● PROBLEM SET:
a) According to the passage on childhood leukemia, roughly what share of childhood cancers are leukemia?
b) Continue the passage on childhood leukemia from its last sentence.

Leukaemia is a type of cancer that causes an overproduction of abnormal white blood cells in the bone marrow. Advanced leukaemia affects the production of other blood cells, including platelets and red blood cells. This effect on blood cells is responsible for the most common childhood leukaemia symptoms, such as anaemia and easy bruising. In acute lymphocytic leukaemia and acute myelogenous leukaemia, which account for nearly all cases of childhood leukaemia, symptoms develop over a period of just days or weeks. Approximately one-fourth of cancers during childhood are leukaemia, but the cure rate for this cancer is very high. Early identification of symptoms and proper treatment results in a good outcome.
More than 2,200 American children are affected by leukaemia each year, and approximately 98 per cent of leukaemia in children are acute.

[Source data]
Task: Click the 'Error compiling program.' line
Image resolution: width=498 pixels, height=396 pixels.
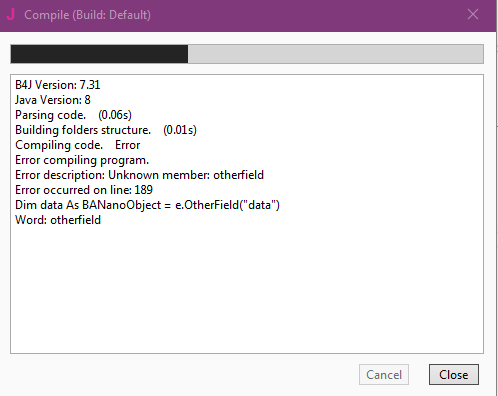Action: (x=82, y=160)
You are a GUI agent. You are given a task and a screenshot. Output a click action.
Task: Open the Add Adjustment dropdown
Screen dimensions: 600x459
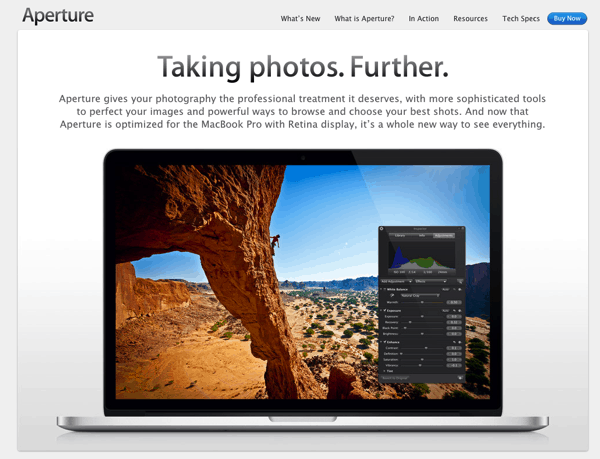pyautogui.click(x=397, y=283)
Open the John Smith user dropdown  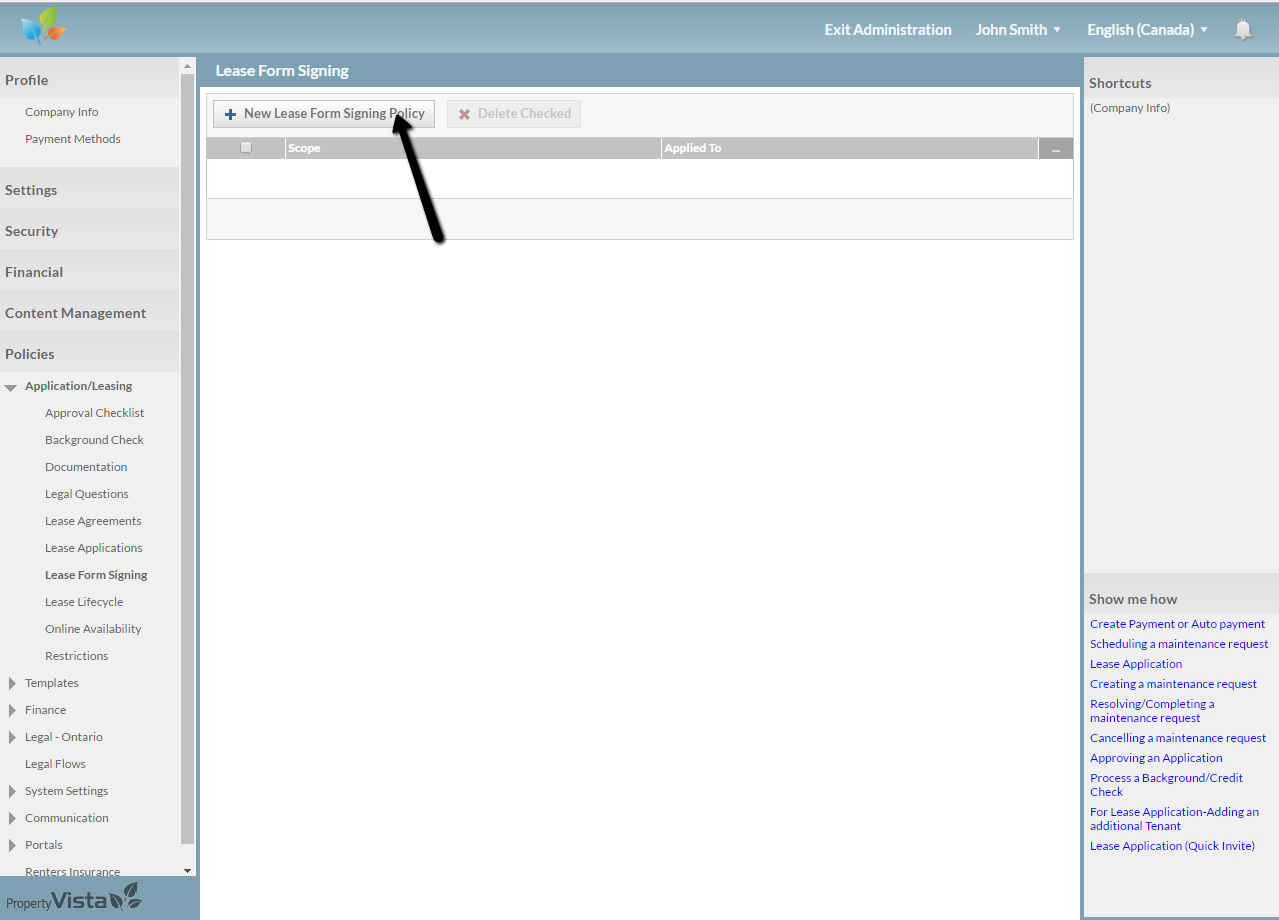[x=1018, y=30]
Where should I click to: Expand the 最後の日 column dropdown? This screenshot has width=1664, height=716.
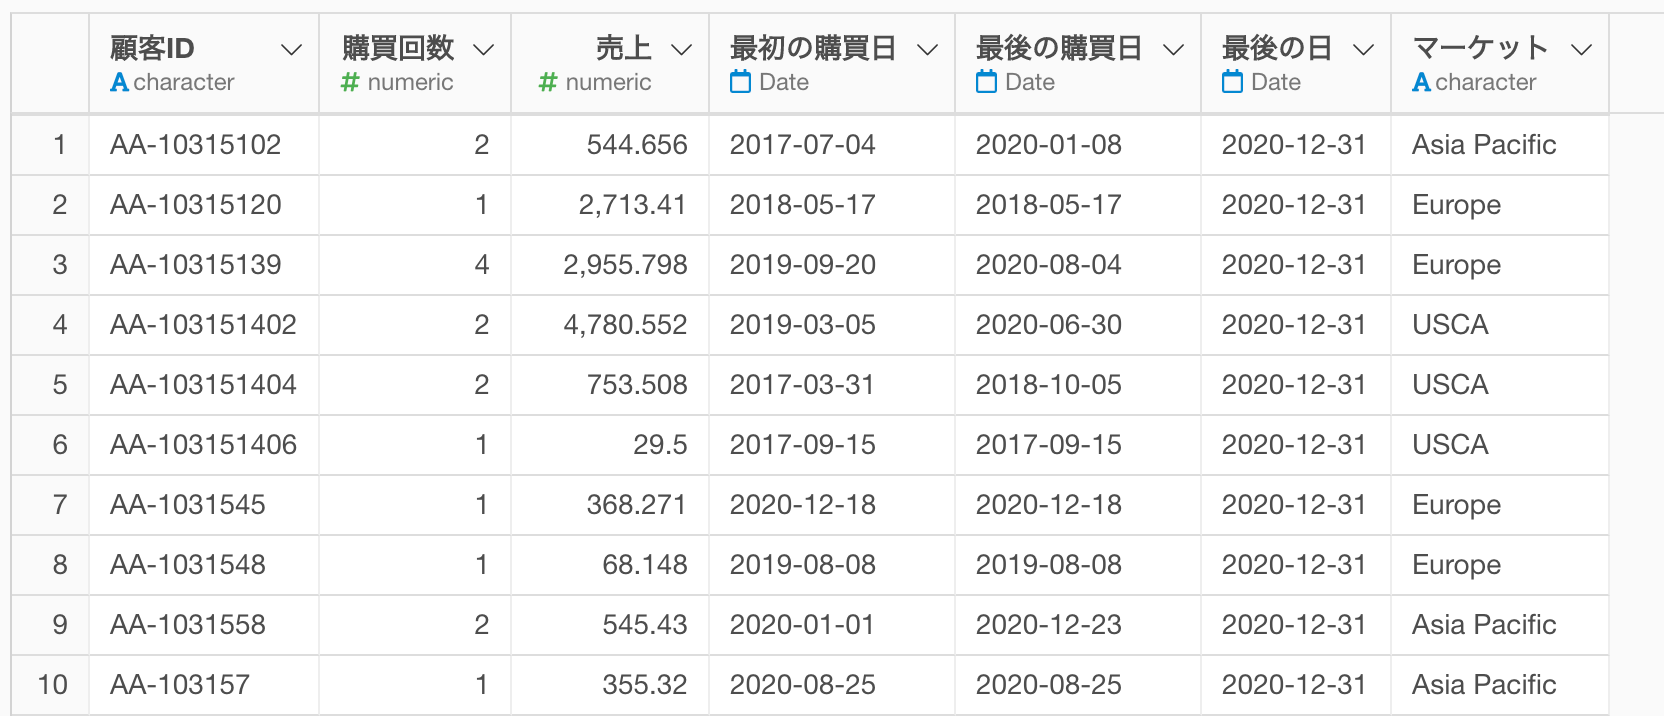coord(1363,50)
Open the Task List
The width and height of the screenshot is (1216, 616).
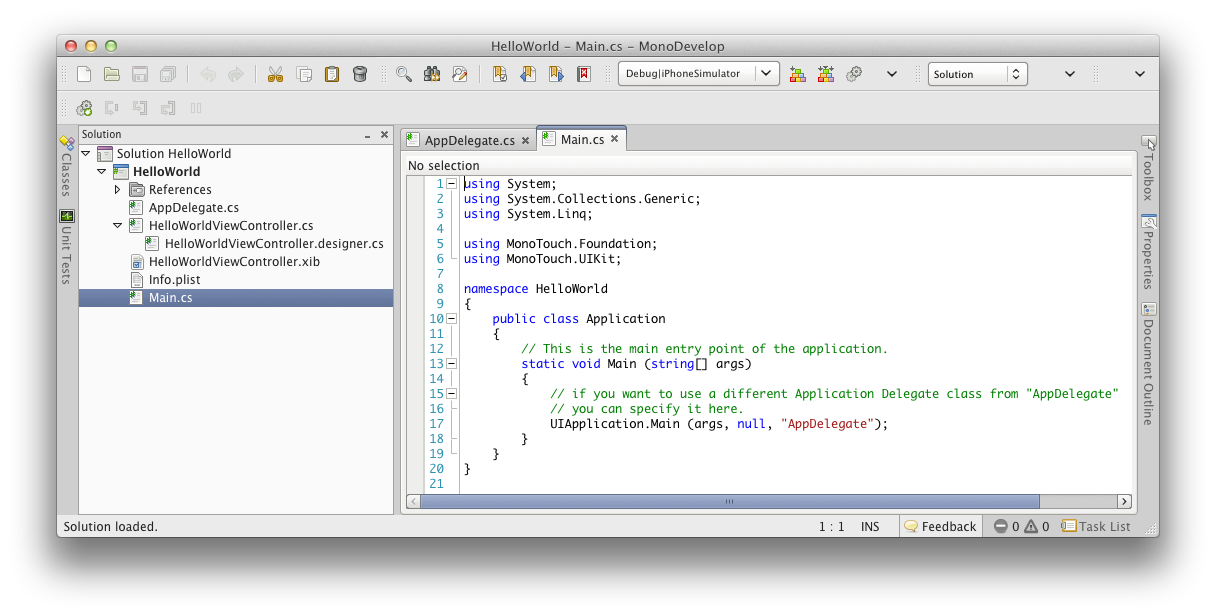tap(1096, 526)
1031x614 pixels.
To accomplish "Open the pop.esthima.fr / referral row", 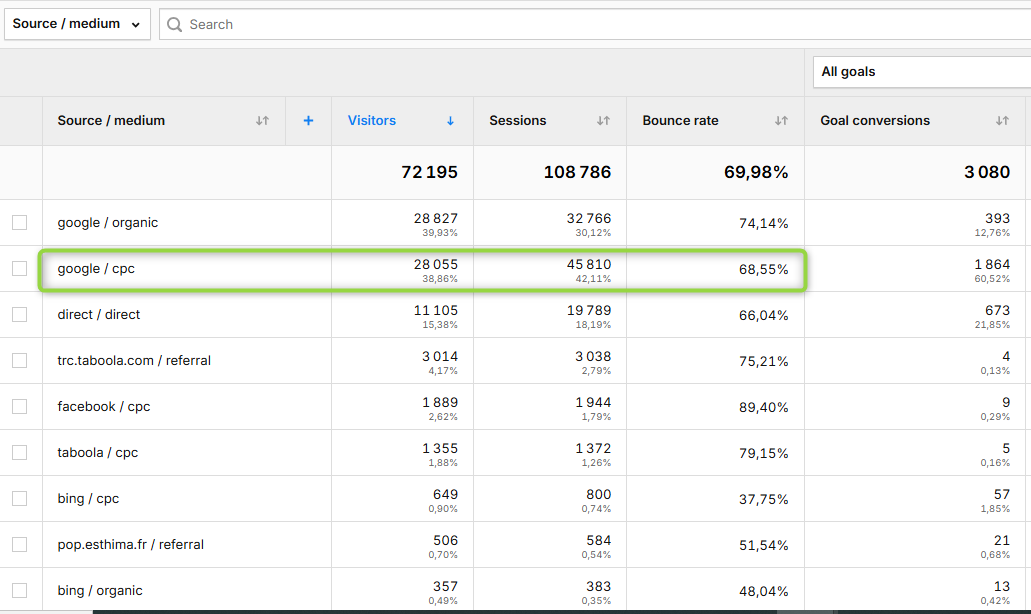I will (130, 545).
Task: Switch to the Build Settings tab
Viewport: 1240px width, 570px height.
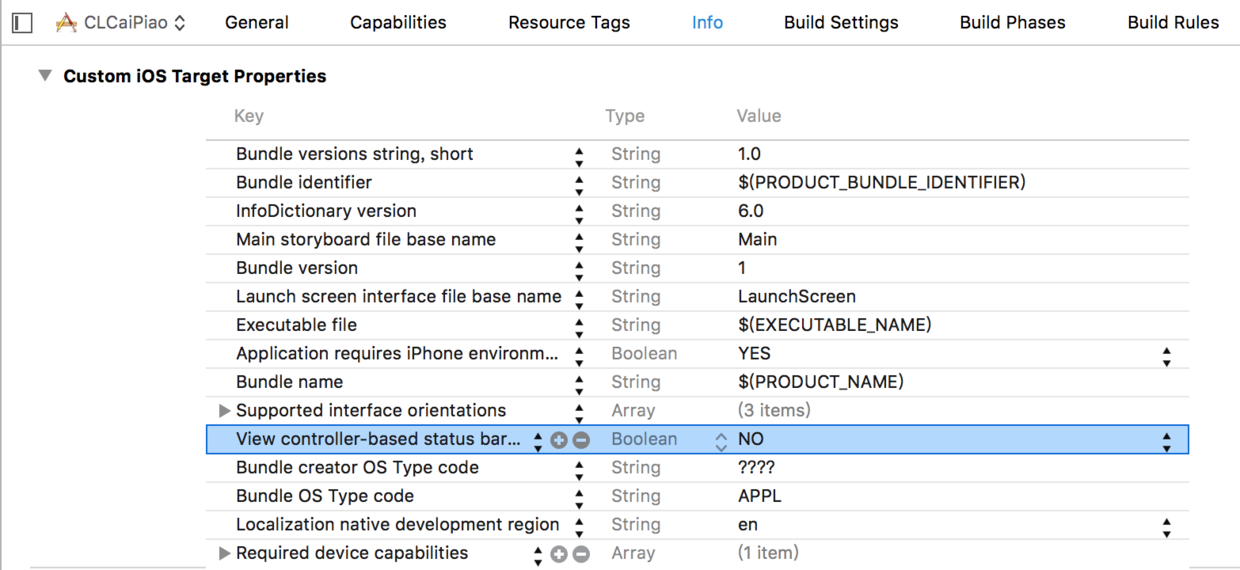Action: [x=841, y=22]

● RESPONSES:
a) Approximately one-fourth.

b)
Childhood leukaemia symptoms include anaemia, recurrent infections, joint and bone pain, swollen lymph nodes, abdominal pain, bruising and difficulty breathing.
In acute leukaemia, symptoms may develop rapidly and become severe quickly, whereas chronic leukaemia may cause little or no symptoms for months or years.
When leukaemia is caused by prior cancer treatment, genetic conditions or the use of immunosuppressive medications, regular medical checkups can detect very early symptoms of leukaemia.
In some children, leukaemia may spread to the brain, causing headaches, problems with balance and coordination, seizures or abnormal vision.